* **Exercise description**: In the transcript below about Iran's nuclear program and missiles, reproduce word for word the passage that opens with the words "Yeah, so that's" and closes with "all of that.".

* **Document section**:
--- --- ---

How many times has Bibi claimed that they do, and that's the supposed justification for his belligerence toward them. 658 times at last count, Judge, including at the UN, of course. You have that
famous graphic that you showed last time. Now, as I explained before, this is one time when the
intelligence community came through and decided and issued a public statement in November of 2007 saying Iran is not working on a nuclear weapon
and has not worked on a nuclear weapon for five years, so do the math.
2002 is when they stopped. Interesting, isn't it?
And we say that with unanimity and with high confidence, is the way they put it.
Now, that put the kibosh on Cheney and Bush's idea of striking Iran
before they trotted off into the Western sunset
and leaving that kind of mess behind.
Bush admits that in his memoir.
So the Israelis are still saying this.
Who says they're wrong?
The wishy-washy head of the International Atomic Energy Agency, who very rarely says anything worthwhile.
But he said yesterday, and he's quoted in the news, he's saying, look, Israel doesn't.
I haven't worked a nuclear weapon.
We have inspectors all over that place.
Iran does not have a nuclear weapon. I'm sorry. Iran doesn't. And so stop saying that Iran does. Now, there's a codicil here that's just a
straw in the wind. Let's hear it. A major general, Iranian, who is in charge of these programs has
let this thing out that, well, maybe we ought to change our policy.
Maybe we need to start working on a nuclear weapon now.
Well, that's really up to the Supreme Leader.
This is just a straw in the wind, but I the targets that was hit by one of the Iranian ballistic
missiles in Israel was one of the most highly protected places in Israel. In fact, you refer
to it as one of the most highly protected places on the planet. What was it? What do you mean?
The air defense system? Whatever the ballistic missile hit in Israel, according to Scott,
was extremely highly protected, and still this missile got through. Yeah, well, it was the
airfield down in the Negev Desert. Remember, I think we talked about this last time. You can
actually see, I posted at Sonar 21 a video of the incoming warhead from Iran.
And then you can see coming up an Israeli interceptor.
And this warhead goes.
Yes, I saw that.
I saw that video that you posted.
Yeah, so that's what Scott's talking about.
That these were not dumb ballistic missiles reacting solely to gravity.
They actually could maneuver. And it's not being maneuvered by some kid sitting back in a
Barker lounger with a joystick in Tehran. It's actually built into the warhead to evade
any kind of incoming threat. So what Scott's point was,
and I think it's resonated around some sectors
that need to hear it,
is that the United States with Israel
had provided a layered air defense system.
It's not integrated the same way
that the Russian system is with the S-400, S-500 now.
But nonetheless, it's layered so you've got as you go up in the atmosphere.
And that this Iranian ballistic missile breached all of that.

--- --- ---

* **Listing**:
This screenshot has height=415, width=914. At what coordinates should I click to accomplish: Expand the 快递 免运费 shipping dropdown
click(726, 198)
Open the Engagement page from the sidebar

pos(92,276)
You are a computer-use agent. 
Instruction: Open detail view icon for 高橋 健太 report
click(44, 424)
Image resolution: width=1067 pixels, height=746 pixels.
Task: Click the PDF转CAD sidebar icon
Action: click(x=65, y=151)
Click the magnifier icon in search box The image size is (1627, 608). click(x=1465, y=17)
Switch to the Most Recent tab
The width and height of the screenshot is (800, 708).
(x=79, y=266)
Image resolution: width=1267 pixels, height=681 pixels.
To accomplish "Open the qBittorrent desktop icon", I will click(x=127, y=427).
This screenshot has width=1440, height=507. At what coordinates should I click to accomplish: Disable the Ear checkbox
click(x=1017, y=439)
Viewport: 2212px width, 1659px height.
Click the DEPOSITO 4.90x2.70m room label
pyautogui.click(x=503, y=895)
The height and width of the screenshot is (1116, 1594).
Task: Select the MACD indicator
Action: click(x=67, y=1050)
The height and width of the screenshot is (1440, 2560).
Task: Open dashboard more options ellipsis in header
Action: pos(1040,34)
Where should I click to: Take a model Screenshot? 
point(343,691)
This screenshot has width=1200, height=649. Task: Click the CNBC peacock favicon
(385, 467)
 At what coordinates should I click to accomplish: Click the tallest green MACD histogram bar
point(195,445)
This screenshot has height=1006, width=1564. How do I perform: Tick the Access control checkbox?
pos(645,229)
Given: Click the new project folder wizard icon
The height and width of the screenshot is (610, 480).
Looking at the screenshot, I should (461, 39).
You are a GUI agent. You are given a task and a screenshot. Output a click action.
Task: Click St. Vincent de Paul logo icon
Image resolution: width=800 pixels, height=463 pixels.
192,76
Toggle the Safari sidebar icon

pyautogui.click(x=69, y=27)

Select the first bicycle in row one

--- --- ---

* **Response to the task**:
Yeah, so that's what Scott's talking about.
That these were not dumb ballistic missiles reacting solely to gravity.
They actually could maneuver. And it's not being maneuvered by some kid sitting back in a
Barker lounger with a joystick in Tehran. It's actually built into the warhead to evade
any kind of incoming threat. So what Scott's point was,
and I think it's resonated around some sectors
that need to hear it,
is that the United States with Israel
had provided a layered air defense system.
It's not integrated the same way
that the Russian system is with the S-400, S-500 now.
But nonetheless, it's layered so you've got as you go up in the atmosphere.
And that this Iranian ballistic missile breached all of that.